You would have woken up in your college at uni, to a room filled with balloons, sequins and glitter strewn everywhere, with your laughing friends, shrieking and clambering all over you in bed. Poached eggs, stewed fruit on creamy porridge and all that follows would be on the menu for breakfast with these friends, where you would sit back from and say, ‘Do you taste vanilla bean in this? What about this? Coriander?’ wondering how you could recreate that dish at home.

Throughout the afternoon you would be fielding loving phone calls from your doting school friends, your family and our Dad, concreting further celebrations. Your lectures would be skipped and you would come home to our house in Geelong. Would you catch the train from Southern Cross or would you have a car? Would you drive? I think you’d have borrowed a friend’s car. You were casual like that.

Francesca

As you would pull at the house our dog Romy would come bouncing down the driveway, leaping up to the car wagging her tail to see the birthday girl inside laughing. Once you had turned off the ignition you would slowly open the driver’s door ajar, until Romy, whining, would push her honeyed muzzle in and press her wet nose against your dress, licking away.

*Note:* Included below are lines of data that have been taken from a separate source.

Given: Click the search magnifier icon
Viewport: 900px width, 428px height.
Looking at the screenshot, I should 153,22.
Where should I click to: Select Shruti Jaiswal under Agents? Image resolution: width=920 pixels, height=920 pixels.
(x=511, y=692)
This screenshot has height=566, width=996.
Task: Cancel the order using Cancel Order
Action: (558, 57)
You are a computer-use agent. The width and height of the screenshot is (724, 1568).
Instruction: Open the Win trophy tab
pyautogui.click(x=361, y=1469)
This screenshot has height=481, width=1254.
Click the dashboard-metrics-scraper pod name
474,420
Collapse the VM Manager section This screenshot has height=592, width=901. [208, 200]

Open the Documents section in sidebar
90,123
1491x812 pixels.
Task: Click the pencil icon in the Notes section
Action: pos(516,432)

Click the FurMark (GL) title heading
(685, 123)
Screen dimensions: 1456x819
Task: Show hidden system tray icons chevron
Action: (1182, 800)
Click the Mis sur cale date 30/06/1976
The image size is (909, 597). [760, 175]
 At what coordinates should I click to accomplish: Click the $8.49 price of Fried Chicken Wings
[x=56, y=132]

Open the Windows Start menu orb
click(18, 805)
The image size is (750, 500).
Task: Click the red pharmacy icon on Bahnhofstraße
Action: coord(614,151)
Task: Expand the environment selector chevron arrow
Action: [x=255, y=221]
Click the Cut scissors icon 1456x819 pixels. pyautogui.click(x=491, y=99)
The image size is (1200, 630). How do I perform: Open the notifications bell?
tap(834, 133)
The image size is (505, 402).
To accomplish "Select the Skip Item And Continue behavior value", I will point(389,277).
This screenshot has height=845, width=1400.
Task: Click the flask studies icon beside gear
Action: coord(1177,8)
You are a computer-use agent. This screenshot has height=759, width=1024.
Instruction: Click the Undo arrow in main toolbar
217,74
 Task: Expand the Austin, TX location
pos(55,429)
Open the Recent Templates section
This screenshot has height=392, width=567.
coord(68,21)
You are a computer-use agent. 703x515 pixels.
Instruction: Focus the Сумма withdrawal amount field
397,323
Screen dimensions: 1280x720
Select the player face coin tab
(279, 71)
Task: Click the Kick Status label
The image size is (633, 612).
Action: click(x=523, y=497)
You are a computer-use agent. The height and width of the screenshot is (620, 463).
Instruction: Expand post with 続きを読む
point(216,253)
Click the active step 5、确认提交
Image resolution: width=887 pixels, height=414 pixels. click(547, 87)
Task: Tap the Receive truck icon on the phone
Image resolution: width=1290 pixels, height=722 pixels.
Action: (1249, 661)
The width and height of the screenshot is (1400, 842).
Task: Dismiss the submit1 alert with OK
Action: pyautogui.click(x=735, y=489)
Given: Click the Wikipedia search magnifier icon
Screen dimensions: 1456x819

She’d scramble up on the seat and we would watch you up at the house, laughing in the car and yelling out something we couldn’t quite hear. Slowly you would pull yourself out of the car, we would see your legs first – everyone saw those first – stretching lazily out in their lengthy wonder with a pair of ankle boots affixed to your long feet. Then your willowy figure would follow, a bright dress billowing against your body, clutching your Arabella Ramsay jacket bringing your whole birthday outfit together. We would walk towards you, arms outstretched, grinning and say ‘Happy Birthday, Birthday girl!’ as we hugged you tightly and take whatever you are carrying off you, Romy rolling around in utter joy at our feet. As we would draw near the house, the smell of lamb roast would catch the warm air from the kitchen where mum has been preparing a feast for your special day. You would begin hopping into the homemade pumpkin dip mum has laid out with cheeses, fig paste, toasted flat bread, olives, dolmades and grilled eggplant.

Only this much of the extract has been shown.